This week, Crooked Forest Institute achieved one of its strategic objectives by completing the purchase of 52 acres of land for the location of its education campus in Grant County. The land is located on Rt 35 in the Mimbres Valley, east of Silver City, New Mexico. The northeastern corner of the property is located across Rt 35 from the Mimbres Valley transfer station. The land purchase was made possible by a generous grant from the Tides Foundation.
The land is currently fenced, but otherwise undeveloped, and has no well or electric on site. Crooked Forest Institute will begin a process of engaging the community to hear what kind of development would be welcome, and what would not be welcome, before starting any projects.
Crooked Forest Institute is an innovation and research institute exploring how to provide the essentials for healthy society while simultaneously increasing ecological health of the surrounding environment. The five educational priorities of the Institute are Non-Toxic Living, contributing to the Local Economy, Adobe Construction, Shared-Equity Land Ownership, and Ecological Restoration. The Institute intends to develop a vocational education component of their non-profit housing developer program, in order to build small, healthy adobe homes on shared-equity land.
If current trends continue, our region can expect more fires and less rain.

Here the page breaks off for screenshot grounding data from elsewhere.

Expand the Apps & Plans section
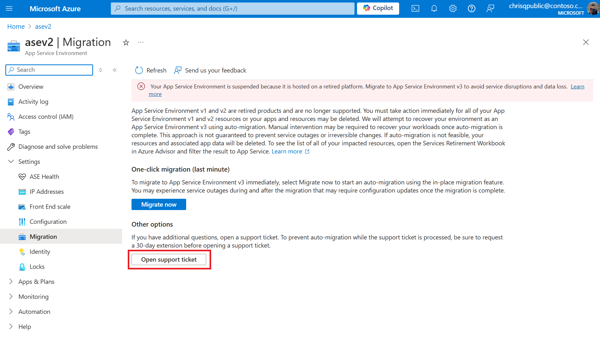600x341 pixels. (x=11, y=282)
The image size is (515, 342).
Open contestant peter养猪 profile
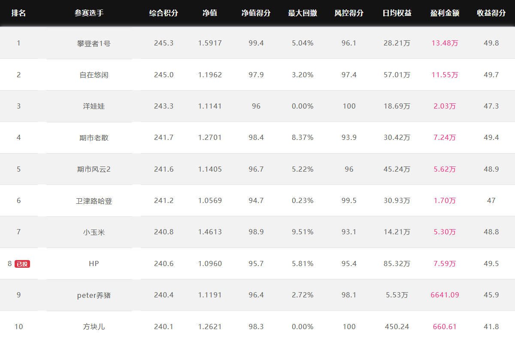pyautogui.click(x=94, y=295)
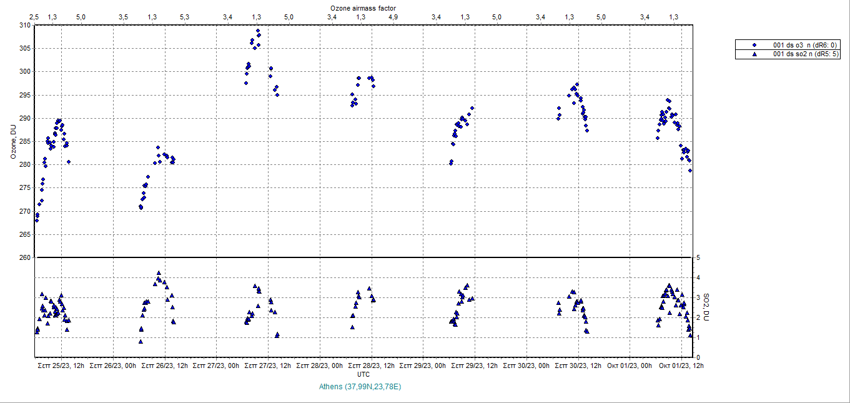Click the diamond marker in the o3 legend entry
This screenshot has height=403, width=850.
point(754,45)
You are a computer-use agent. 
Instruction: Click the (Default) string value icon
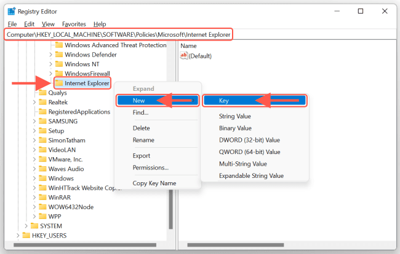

As such, Crooked Forest Institute is focused on water conservation, high-efficiency, organic drylands food production systems, as well as on healthy home construction, as part of their innovation focus.

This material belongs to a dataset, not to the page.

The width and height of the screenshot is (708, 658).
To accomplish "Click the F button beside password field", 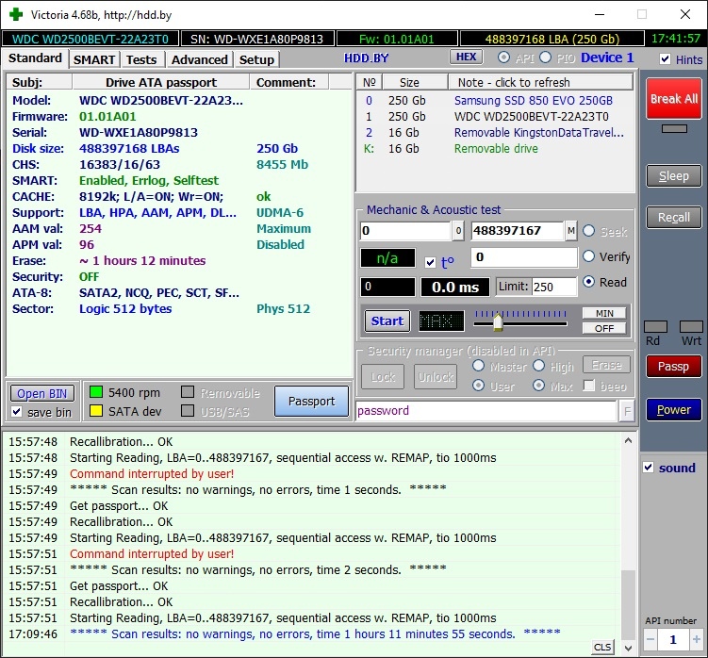I will [627, 411].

When conventional homes burn, they leave a toxic mess that decimates the surrounding microbial ecosystem. Crooked Forest Institute is designing fire-proof, mold-proof homes made from compressed earth blocks and metal roofing assemblies. Not only will the homes not burn, but entire neighborhoods are designed to support and expand a healthy microbial diversity, which sequesters carbon.
In order to provide dignity, safety, and housing for the maximum number of people within the limits of what each ecosystem can support, Crooked Forest's home designs are small and simple. Their pilot project is a ten-home neighborhood on shared infrastructure. The homes are only 400 square feet each, but have their own kitchens, and bathrooms. By creating homes that are the size of the largest RVs, Crooked Forest envisions securing a specialized ordinance (as has happened in two other New Mexico counties), allowing for permanent structures to be built on RV park infrastructure. The 400 square foot adobe homes would be built on each RV site (with no RVs), while the whole neighborhood would be located on a Community Land Trust, so that each of the small homes would be buyable.

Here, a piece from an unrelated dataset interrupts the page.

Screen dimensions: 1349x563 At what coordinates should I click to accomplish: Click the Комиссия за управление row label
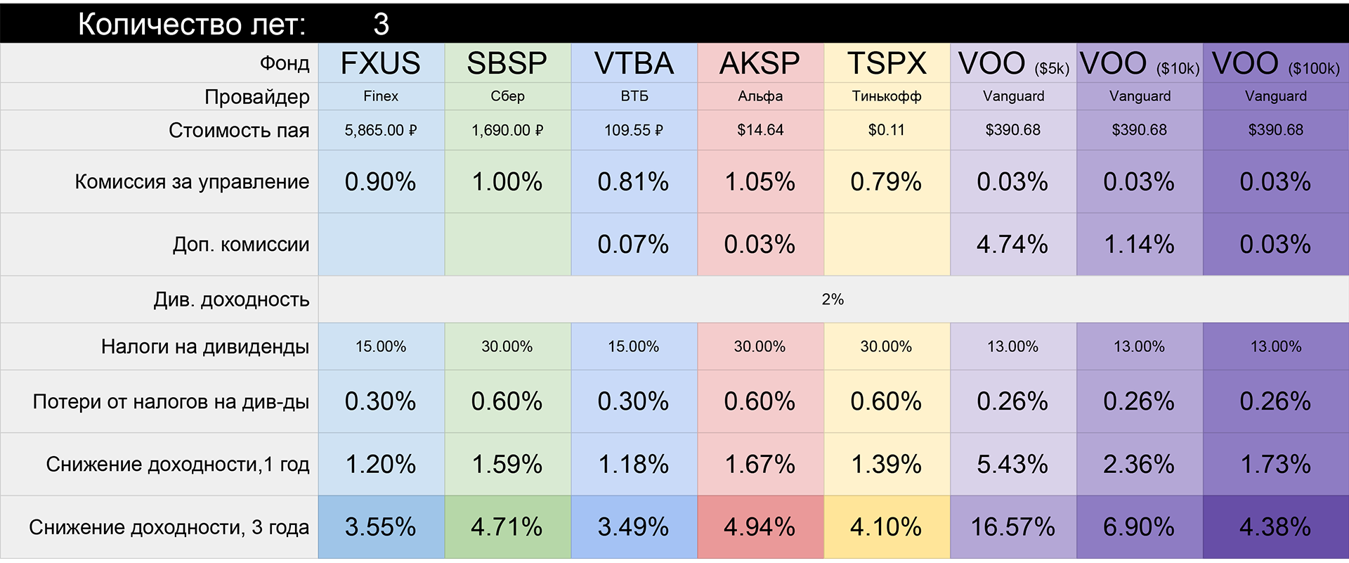click(192, 182)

A Community Land Trust is an example of Shared-Equity Land Ownership. Land is placed into this kind of trust for the benefit of the community, in perpetuity. Community Land Trusts create permanent safe havens for low-income residents, especially if they are over 65, have a disability, or are among a historically disenfranchised population. Another example of Shared-Equity Land Ownership is when a manufactured housing community buys the land where it is located and becomes a Resident-Owned Co-operative.
The 52 acres that was just purchased by Crooked Forest Institute is owned entirely by their 501c3 non-profit organization, but several acres will be donated to their Community Land Trust program so that a small neighborhood may be constructed within the Education Campus.
Although nothing will be decided before the surrounding community in the Mimbres Valley has an opportunity to provide feedback, other possible projects that may develop on the Education Campus are a co-operative adobe brick and compressed earth block (CEB) manufacturing yard, a native plant propagation nursery, a hydroponic and/or drylands food production innovation hub, an ecological restoration/agroforestry program, a marketplace and of course, the school itself, which will also serve as a community center and event center for the Mimbres Valley.
Crooked Forest Institute hopes that an independent Community Land Trust will be established in or near Silver City and the surrounding towns, so that Crooked Forest Institute, along with other housing developers (both for-profit and nonprofit), will have an opportunity to build affordable housing for the community in the near future.